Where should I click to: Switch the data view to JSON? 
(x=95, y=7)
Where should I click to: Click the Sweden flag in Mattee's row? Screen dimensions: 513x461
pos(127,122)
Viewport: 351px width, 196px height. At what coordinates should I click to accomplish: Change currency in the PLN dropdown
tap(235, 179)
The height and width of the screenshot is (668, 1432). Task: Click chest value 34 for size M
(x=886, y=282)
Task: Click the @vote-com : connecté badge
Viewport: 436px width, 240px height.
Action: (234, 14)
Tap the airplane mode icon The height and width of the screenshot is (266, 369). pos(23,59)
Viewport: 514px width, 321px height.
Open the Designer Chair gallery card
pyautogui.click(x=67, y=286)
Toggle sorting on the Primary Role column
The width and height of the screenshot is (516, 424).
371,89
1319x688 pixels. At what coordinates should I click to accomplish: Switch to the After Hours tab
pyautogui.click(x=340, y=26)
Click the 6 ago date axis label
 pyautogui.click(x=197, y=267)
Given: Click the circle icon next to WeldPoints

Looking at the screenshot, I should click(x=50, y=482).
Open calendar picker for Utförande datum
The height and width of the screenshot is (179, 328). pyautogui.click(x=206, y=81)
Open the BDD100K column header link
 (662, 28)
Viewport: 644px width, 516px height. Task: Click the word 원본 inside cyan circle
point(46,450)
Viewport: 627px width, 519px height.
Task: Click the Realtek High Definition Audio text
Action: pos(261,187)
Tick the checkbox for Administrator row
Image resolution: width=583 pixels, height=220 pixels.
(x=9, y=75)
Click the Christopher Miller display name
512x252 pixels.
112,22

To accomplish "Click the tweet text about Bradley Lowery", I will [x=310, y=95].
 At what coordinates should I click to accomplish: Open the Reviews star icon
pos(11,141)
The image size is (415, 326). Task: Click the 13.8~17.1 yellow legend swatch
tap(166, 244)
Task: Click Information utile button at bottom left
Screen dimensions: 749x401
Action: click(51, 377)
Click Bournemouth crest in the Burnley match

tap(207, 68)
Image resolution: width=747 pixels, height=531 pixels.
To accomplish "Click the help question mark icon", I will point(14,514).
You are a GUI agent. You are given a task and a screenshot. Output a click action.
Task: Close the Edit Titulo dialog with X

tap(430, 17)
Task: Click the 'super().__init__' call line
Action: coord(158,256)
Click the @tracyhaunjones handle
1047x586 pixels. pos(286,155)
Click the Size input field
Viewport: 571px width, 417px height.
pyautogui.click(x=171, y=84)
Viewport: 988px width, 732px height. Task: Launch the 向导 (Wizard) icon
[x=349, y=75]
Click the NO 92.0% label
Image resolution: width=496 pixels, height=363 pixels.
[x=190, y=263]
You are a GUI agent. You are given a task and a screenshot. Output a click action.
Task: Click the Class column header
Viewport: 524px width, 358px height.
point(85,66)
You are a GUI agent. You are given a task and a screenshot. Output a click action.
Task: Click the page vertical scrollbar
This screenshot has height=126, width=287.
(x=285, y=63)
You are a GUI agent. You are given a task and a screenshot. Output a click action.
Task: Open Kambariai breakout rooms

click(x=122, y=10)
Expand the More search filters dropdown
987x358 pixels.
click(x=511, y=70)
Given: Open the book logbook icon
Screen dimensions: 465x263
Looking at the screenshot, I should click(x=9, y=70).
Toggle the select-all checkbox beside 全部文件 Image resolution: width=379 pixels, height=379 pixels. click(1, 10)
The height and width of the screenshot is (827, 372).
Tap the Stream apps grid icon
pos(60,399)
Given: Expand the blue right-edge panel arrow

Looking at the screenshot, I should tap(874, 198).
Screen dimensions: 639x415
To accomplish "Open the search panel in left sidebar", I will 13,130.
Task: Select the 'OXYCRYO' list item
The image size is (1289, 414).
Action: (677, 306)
================
Copy out, exactly and alone, the lines of the entries above between the ones holding "Task: Click Information" and "Image resolution: width=747", inclusive.

Task: Click Information utile button at bottom left
Screen dimensions: 749x401
Action: click(51, 377)
Click Bournemouth crest in the Burnley match

tap(207, 68)
Image resolution: width=747 pixels, height=531 pixels.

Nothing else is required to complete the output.